Cases for and against 49ers trading Colin Kaepernick
Chip Kelly’s arrival in San Francisco was widely regarded as a positive for Colin Kaepernick. The fifth-year QB has regressed every season since his breakout 2012, ultimately falling behind teammate Blaine Gabbert in the pecking order in 2015. Despite appearing to be a good fit on paper, Kaepernick’s camp has expressed a desire to be traded elsewhere this offseason. Is San Francisco the best spot for his development, or would a new home facilitate a return to his previous form?
To answer this question, we take a look at both options, as well as a potential destination if he chooses to move on from the 49ers.
Why Kaepernick should stay
Kelly’s offense boosts QB production.
Regardless of the quarterback, Chip Kelly has generated production from the passing game in the NFL. While the lack of diversity in his run concepts was exposed in 2015, Kelly’s ability to scheme receivers open has been evident throughout his three years in the NFL. Nick Foles completed 65 percent of his passes and generated 8.8 yards per attempt in 2013. Sam Bradford also recorded career-highs in completion percentage (65.0) and YPA (7.0) in his only season under the former Oregon head coach. Even Mark Sanchez boosted his completion percentage from around the 55 percent mark to around 65 percent in his two years in Philadelphia.
Return of the dual-threat QB.
Kaepernick also provides the first legitimate running threat from the quarterback position of Chip Kelly’s career. Aside from the aforementioned Bradford and Sanchez, the only other signal-caller Kelly has added to a roster is Matt Barkley, who won’t be out-running defensive ends on the zone-read any time soon. Kelly adapted his offense to make up for the limited athleticism of his quarterbacks, incorporating the run/pass option in place of the zone-read. That wouldn’t be necessary with Kaepernick at the helm, and should provide the numbers-game advantage Kelly seeks on the ground.
Why Kaepernick should leave
Kelly prioritizes accuracy,
Accuracy has never been Kaepernick’s best asset, a trait Kelly prioritizes in his offense. He did achieve an accuracy percentage of 76.0 in his best season (2012), but has never surpassed 72.6 percent since. The up-tempo offense Kelly employs functions most effectively when the offense is able to generate positive plays consistently. High-tempo coupled with forward momentum—against a defense unable to substitute—is a dangerous combination.
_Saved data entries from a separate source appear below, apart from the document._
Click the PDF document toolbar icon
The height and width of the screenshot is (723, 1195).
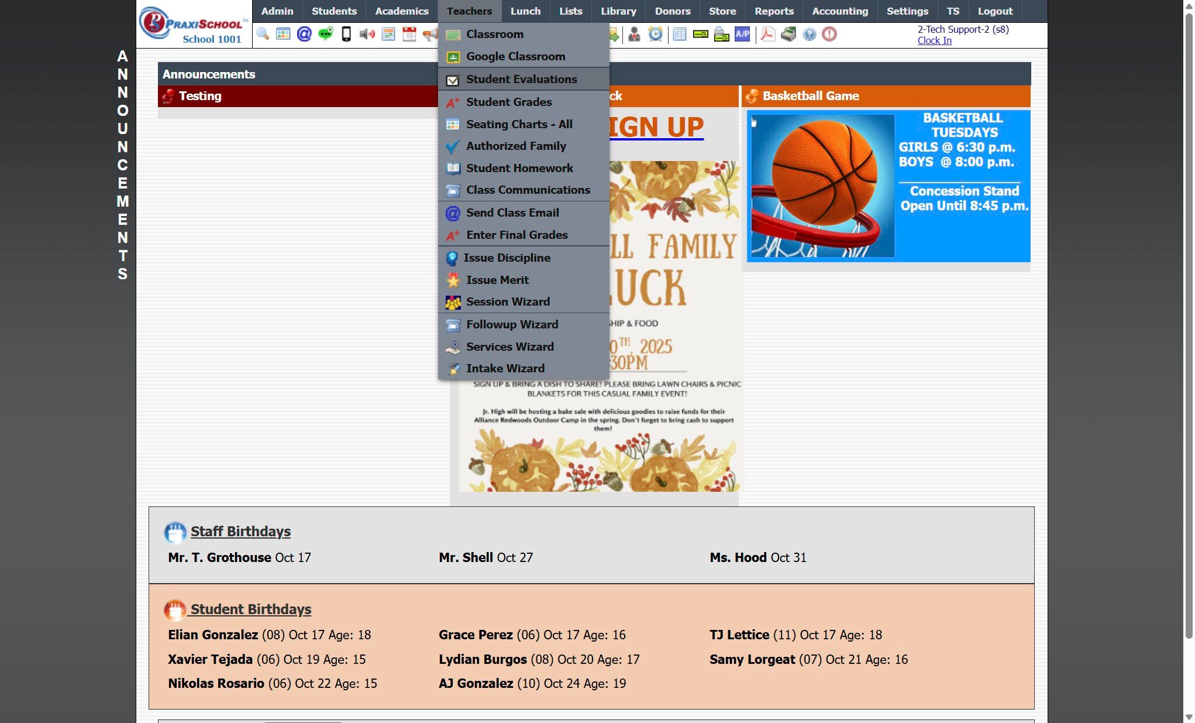pyautogui.click(x=767, y=35)
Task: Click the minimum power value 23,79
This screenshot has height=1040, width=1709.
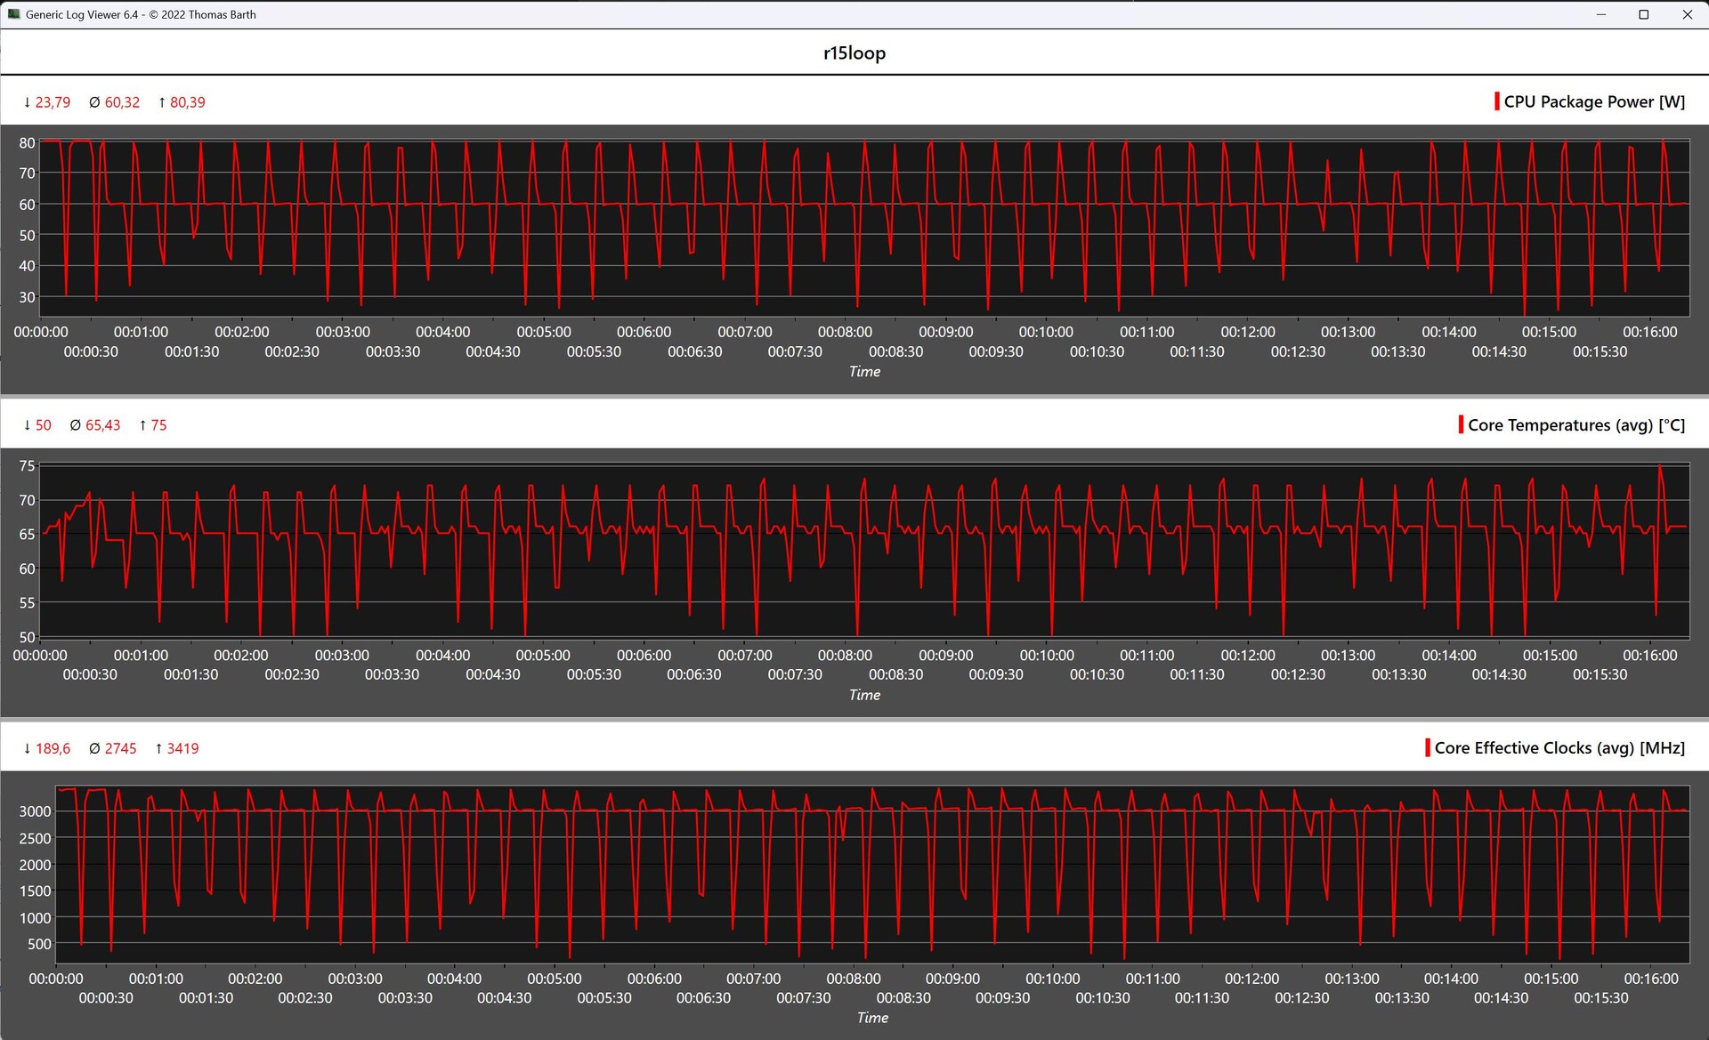Action: coord(53,102)
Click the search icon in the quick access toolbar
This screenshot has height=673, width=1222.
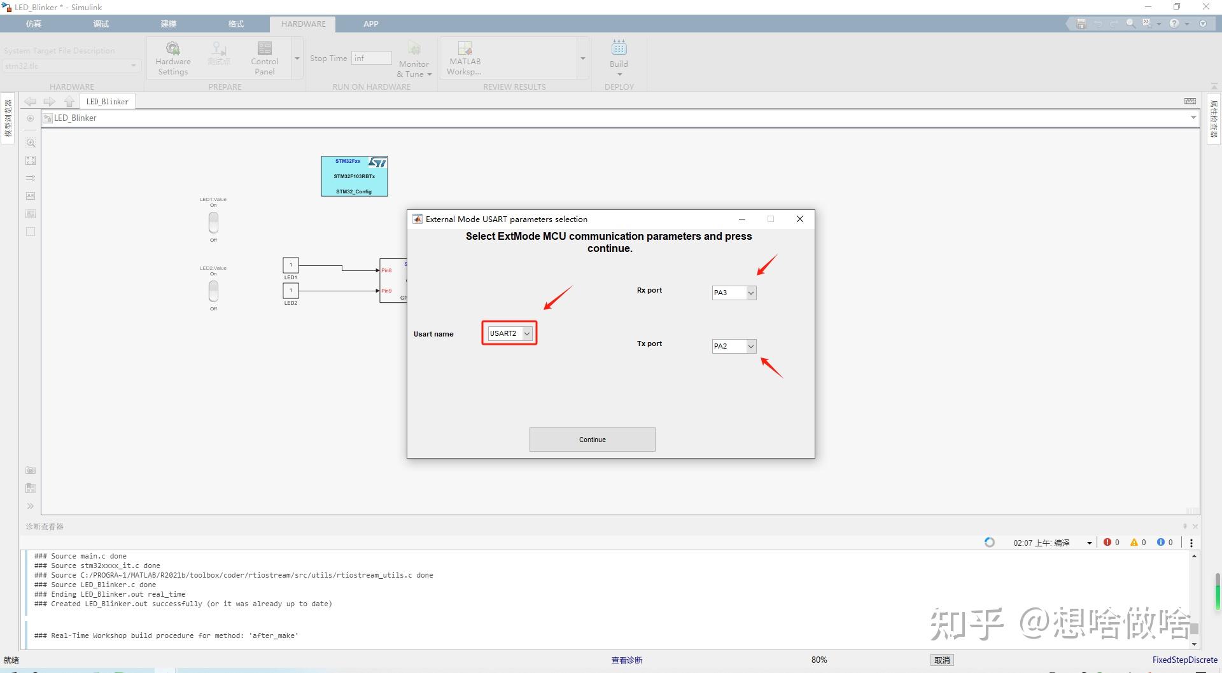pos(1130,23)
In contrast, incompletions slow the tempo and disrupt the momentum; Kaepernick’s inaccuracy may well prove an issue in Kelly’s offense.
Kaepernick’s timing needs work,
Negative plays undermine Kelly’s up-tempo offense to an even greater extent. Clearly sacks are never desirable, but other offensive minds are more willing to accept the risk of broken plays with the potential reward. Kelly prefers his passers to stick within the scripted offense, methodically moving the football down the field by getting the ball out quickly. Timing is a priority of Kelly’s, and Kaepernick needs a lot of work in this regard. Over the course of his career, the 49ers QB has been responsible for 28 sacks, four hits, and seven hurries. He tends to hold the ball and wait for his receivers to get open. In fact, Kaepernick was the seventh-slowest QB to get the ball out in 2015, indicating that improvement is required with his timing.
Kaepernick would fit well with Jets.
The Jets seem committed to the notion that Fitzpatrick is not worth a long-term contract. The veteran QB has never flashed the kind upside of Kaepernick displayed in his breakout season. The Jets’ organization might believe Kaepernick is worth gambling on, especially as their relatively successful season leaves them with an outside chance of snagging one of the top rookie QBs. Kaepernick might also prove a good fit in Chan Gailey’s aggressive, vertical offense. Fitzpatrick was the sixth-most aggressive QB in 2015 (throwing 15.6 percent of his targets downfield). A receiving corps featuring both Brandon Marshall and Eric Decker might also appeal to Kaepernick’s camp. He’ll have more license to take risks, with Marshall’s ability at the catch point and Devin Smith’s speed likely to come in handy. If Kaepernick leave Santa Clara, New York make the most sense.